Performance of Coconut Fibre Particles as a Filler Material and High-density Polyethylene as Matrix in Polymer Matrix Composites (PMC)

This chapter investigated the performance of coconut fibre particles as a filler material and high-density polyethylene as matrix in polymer matrix composites (PMC). Good thermal conductivity, insulation, thermal stability, and mechanical properties are highly desired for the application of HDPE composites in electrical and electronic fields. The filler material was used in three different particle sizes to create the composite samples, and its volume concentration ranged from 0% to 40%. Injection moulding was used to create the composite samples, which were then kept at room temperature for 48 hours prior to testing in order to encourage stress relaxation. The methodology of this research employs experimental and analytical methods to investigate tensile strength, elastic modulus, flexural strength, impact strength and hardness value of coconut fibre particles reinforced high-density polyethylene composite at different volume fractions and particle sizes.
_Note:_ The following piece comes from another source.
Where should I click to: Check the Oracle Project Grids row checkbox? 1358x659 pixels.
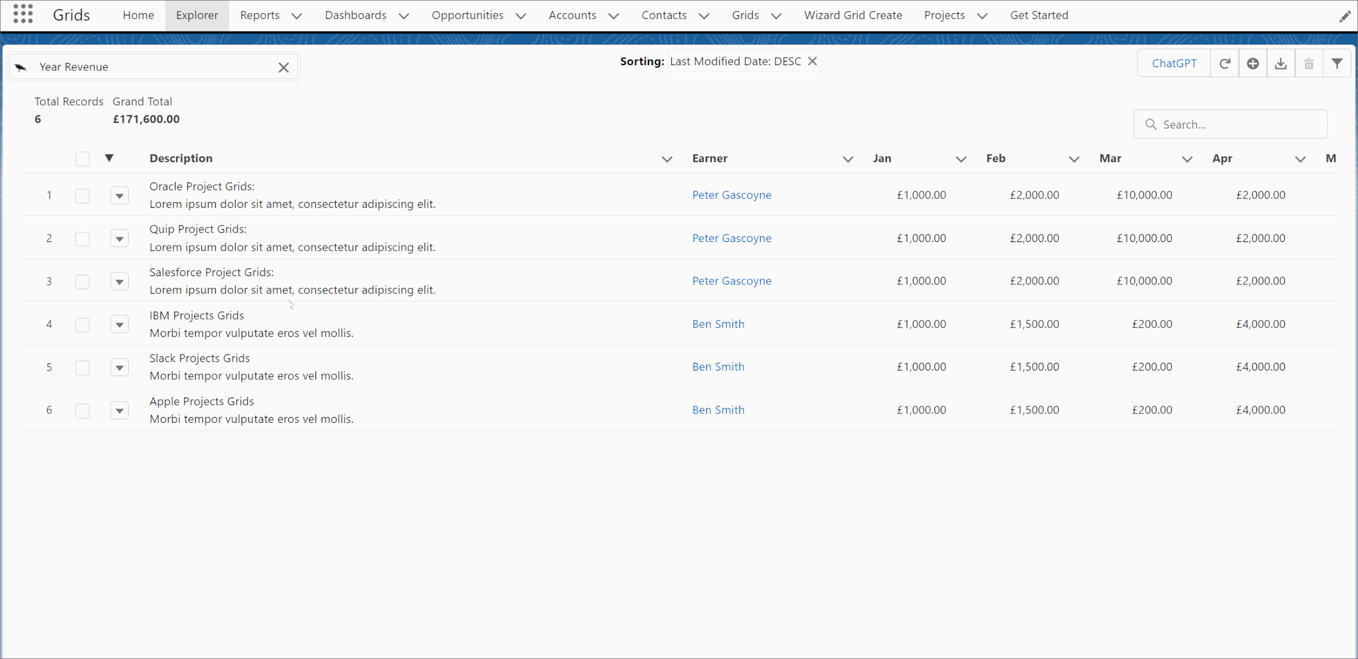tap(82, 196)
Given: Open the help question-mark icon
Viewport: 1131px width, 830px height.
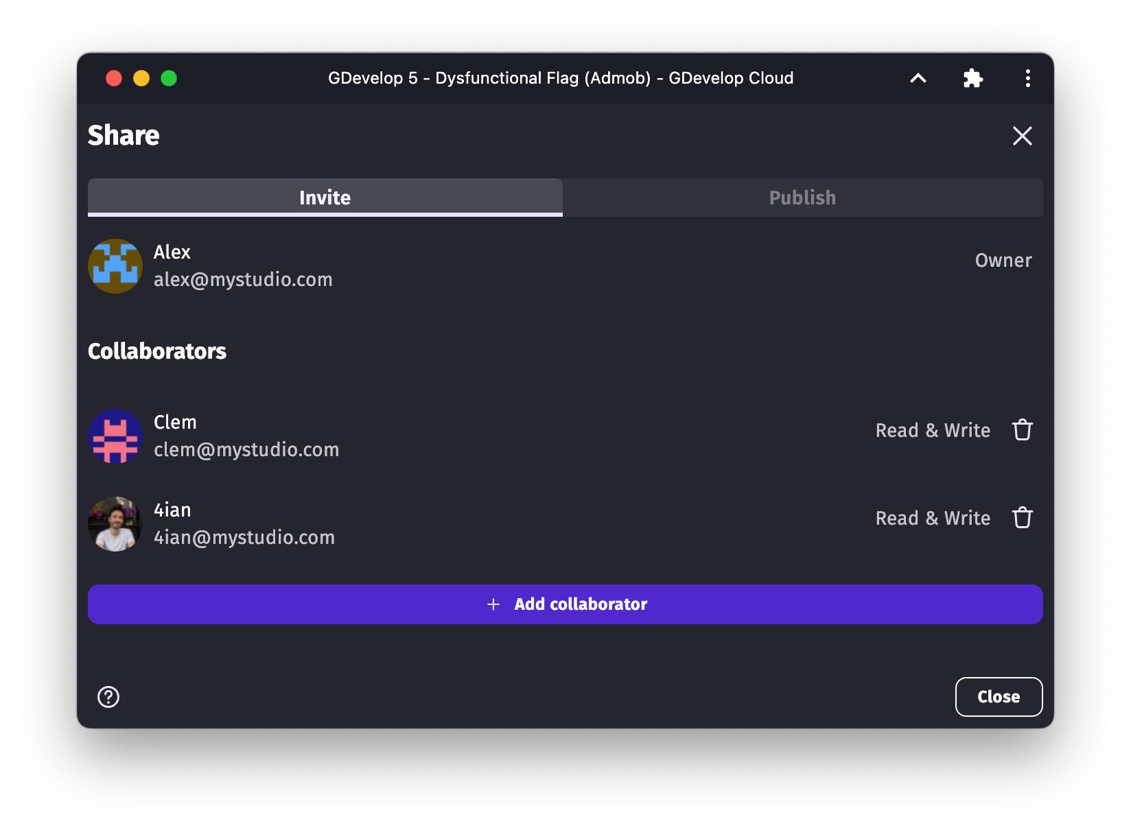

The test specimens were prepared and tested in accordance with ASTM standards D638, D790, D256, and D785 for tensile strength, elastic modulus, flexural strength, impact strength and Rockwell hardness respectively. At optimum condition of volume fractions and particle sizes of coconut fibre-filler, the coconut fibre reinforced HDPE (CFRP) has 28.6 MPa, 800 MPa, 22.3 MPa, 55.0 J/m and 54.0 HR as optimum value for tensile strength, elastic modulus, flexural strength, impact strength and hardness. It can be concluded from the results obtained that the Coconut fibre reinforced HDPE showed improved performance for applications of HDPE. Developed composites have shown improved mechanical properties as compared with the unreinforced high-density polyethylene resin. Developed composites can be applied for applications requiring energy absorbtion and dissipation such as autobodies.